**Your objective:** Within the records below is a range that opens at the line with "[Facebook] (48, 695)" and closes at the line with "Hierarchy (100, 271)". Return that range word for word, both ends included, and only that range.

»»

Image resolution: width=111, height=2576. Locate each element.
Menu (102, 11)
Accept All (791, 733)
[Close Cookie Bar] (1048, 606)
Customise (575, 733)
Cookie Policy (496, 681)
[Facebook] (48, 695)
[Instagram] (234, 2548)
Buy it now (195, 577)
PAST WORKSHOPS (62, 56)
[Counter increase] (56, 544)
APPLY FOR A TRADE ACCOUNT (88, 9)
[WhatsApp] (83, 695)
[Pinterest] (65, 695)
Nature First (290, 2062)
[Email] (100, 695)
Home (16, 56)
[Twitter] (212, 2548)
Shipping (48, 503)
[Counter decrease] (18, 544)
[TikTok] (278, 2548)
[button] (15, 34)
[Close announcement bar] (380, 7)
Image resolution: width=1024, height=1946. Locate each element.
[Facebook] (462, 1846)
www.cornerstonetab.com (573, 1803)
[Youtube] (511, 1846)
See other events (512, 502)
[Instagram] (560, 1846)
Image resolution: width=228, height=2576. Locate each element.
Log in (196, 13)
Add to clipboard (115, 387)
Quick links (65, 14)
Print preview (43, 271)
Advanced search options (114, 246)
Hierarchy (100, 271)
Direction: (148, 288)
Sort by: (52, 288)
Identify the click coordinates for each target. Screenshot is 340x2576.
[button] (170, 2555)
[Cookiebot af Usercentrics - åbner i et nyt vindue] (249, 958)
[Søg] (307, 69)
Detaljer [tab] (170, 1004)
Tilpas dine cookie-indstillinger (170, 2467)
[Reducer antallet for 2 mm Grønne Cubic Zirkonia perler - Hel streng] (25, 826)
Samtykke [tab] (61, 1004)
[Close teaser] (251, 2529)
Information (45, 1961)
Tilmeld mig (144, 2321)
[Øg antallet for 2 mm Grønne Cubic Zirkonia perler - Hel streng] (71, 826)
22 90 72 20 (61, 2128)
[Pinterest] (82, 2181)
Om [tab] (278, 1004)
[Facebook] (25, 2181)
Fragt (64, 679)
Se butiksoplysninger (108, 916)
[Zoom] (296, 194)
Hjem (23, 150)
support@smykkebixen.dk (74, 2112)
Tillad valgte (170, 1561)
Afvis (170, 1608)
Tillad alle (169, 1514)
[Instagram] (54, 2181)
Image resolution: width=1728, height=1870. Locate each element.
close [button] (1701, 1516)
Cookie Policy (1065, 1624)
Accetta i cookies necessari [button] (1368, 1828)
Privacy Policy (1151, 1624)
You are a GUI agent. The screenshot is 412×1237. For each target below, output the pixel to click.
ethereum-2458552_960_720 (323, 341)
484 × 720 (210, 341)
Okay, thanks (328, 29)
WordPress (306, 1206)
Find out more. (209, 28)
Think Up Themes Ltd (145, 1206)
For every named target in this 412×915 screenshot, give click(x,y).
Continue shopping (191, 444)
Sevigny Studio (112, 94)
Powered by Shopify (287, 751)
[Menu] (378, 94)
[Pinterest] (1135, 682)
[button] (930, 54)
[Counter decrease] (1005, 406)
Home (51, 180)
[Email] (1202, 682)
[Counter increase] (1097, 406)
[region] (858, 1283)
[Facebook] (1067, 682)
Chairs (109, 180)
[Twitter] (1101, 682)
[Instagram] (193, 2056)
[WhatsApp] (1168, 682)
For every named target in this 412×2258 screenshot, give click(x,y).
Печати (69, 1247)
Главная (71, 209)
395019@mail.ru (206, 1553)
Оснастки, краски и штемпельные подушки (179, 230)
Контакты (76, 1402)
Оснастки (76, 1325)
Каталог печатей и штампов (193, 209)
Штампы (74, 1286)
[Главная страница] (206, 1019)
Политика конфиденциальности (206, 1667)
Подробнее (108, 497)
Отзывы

««

**Solution to the exercise:**
[Facebook] (48, 695)
[Instagram] (234, 2548)
Buy it now (195, 577)
PAST WORKSHOPS (62, 56)
[Counter increase] (56, 544)
APPLY FOR A TRADE ACCOUNT (88, 9)
[WhatsApp] (83, 695)
[Pinterest] (65, 695)
Nature First (290, 2062)
[Email] (100, 695)
Home (16, 56)
[Twitter] (212, 2548)
Shipping (48, 503)
[Counter decrease] (18, 544)
[TikTok] (278, 2548)
[button] (15, 34)
[Close announcement bar] (380, 7)
Image resolution: width=1024, height=1946. Locate each element.
[Facebook] (462, 1846)
www.cornerstonetab.com (573, 1803)
[Youtube] (511, 1846)
See other events (512, 502)
[Instagram] (560, 1846)
Image resolution: width=228, height=2576. Locate each element.
Log in (196, 13)
Add to clipboard (115, 387)
Quick links (65, 14)
Print preview (43, 271)
Advanced search options (114, 246)
Hierarchy (100, 271)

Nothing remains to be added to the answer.